Segment Open

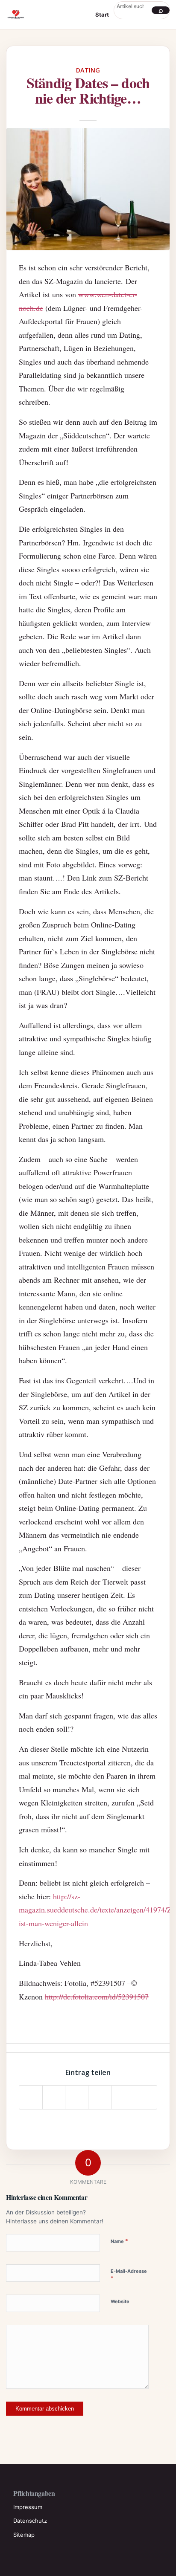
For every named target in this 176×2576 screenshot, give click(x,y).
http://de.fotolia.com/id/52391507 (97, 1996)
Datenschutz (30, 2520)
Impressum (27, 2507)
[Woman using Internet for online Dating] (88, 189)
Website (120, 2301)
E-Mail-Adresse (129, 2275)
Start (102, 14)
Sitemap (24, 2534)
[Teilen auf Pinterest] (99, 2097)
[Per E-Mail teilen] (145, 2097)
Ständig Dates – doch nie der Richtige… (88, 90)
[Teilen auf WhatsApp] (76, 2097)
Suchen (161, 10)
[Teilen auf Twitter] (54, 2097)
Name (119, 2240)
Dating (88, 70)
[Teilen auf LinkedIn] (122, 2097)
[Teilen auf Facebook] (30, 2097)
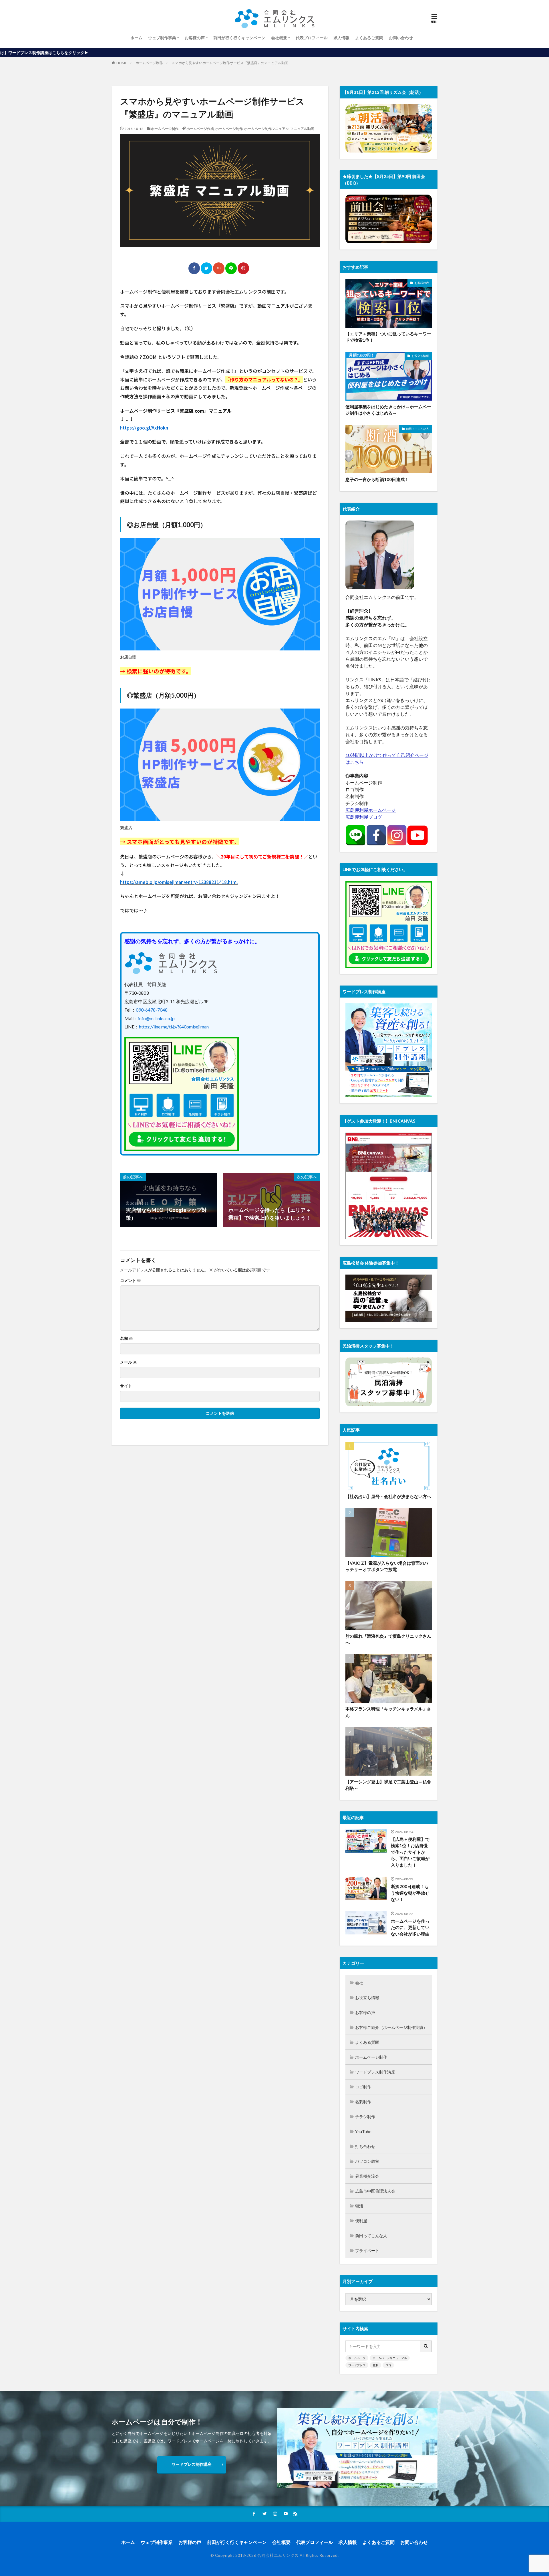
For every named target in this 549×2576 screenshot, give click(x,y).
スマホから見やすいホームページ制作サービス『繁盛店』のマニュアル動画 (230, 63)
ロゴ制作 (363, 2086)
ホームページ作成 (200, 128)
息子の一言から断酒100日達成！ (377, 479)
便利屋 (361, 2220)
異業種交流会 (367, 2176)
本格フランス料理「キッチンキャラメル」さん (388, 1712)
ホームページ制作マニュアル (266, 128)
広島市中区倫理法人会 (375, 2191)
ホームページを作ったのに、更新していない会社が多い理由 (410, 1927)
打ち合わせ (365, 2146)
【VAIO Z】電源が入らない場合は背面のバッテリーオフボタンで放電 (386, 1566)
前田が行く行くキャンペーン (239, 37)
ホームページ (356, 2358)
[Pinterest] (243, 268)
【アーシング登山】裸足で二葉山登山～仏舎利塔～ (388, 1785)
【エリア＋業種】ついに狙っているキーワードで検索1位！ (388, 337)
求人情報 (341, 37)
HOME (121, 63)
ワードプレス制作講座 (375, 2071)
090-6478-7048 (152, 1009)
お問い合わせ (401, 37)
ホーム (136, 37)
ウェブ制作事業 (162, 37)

Segment Closed

● WHAT IS NEEDED: Please reproduce each entry above word for word and keep the pictures out of the copy.

● SOLUTION:
For every named target in this 176×2576 screenshot, give click(x,y).
http://de.fotolia.com/id/52391507 (97, 1996)
Datenschutz (30, 2520)
Impressum (27, 2507)
[Woman using Internet for online Dating] (88, 189)
Website (120, 2301)
E-Mail-Adresse (129, 2275)
Start (102, 14)
Sitemap (24, 2534)
[Teilen auf Pinterest] (99, 2097)
[Per E-Mail teilen] (145, 2097)
Ständig Dates – doch nie der Richtige… (88, 90)
[Teilen auf WhatsApp] (76, 2097)
Suchen (161, 10)
[Teilen auf Twitter] (54, 2097)
Name (119, 2240)
Dating (88, 70)
[Teilen auf LinkedIn] (122, 2097)
[Teilen auf Facebook] (30, 2097)
For every named target in this 549×2576 screenshot, give click(x,y).
スマホから見やすいホームページ制作サービス『繁盛店』のマニュアル動画 (230, 63)
ロゴ制作 (363, 2086)
ホームページ作成 (200, 128)
息子の一言から断酒100日達成！ (377, 479)
便利屋 (361, 2220)
異業種交流会 (367, 2176)
本格フランス料理「キッチンキャラメル」さん (388, 1712)
ホームページ制作マニュアル (266, 128)
広島市中区倫理法人会 (375, 2191)
ホームページを作ったのに、更新していない会社が多い理由 (410, 1927)
打ち合わせ (365, 2146)
【VAIO Z】電源が入らない場合は背面のバッテリーオフボタンで放電 (386, 1566)
前田が行く行くキャンペーン (239, 37)
ホームページ (356, 2358)
[Pinterest] (243, 268)
【アーシング登山】裸足で二葉山登山～仏舎利塔～ (388, 1785)
【エリア＋業種】ついに狙っているキーワードで検索1位！ (388, 337)
求人情報 (341, 37)
HOME (121, 63)
ワードプレス制作講座 (375, 2071)
090-6478-7048 (152, 1009)
お問い合わせ (401, 37)
ホーム (136, 37)
ウェブ制作事業 (162, 37)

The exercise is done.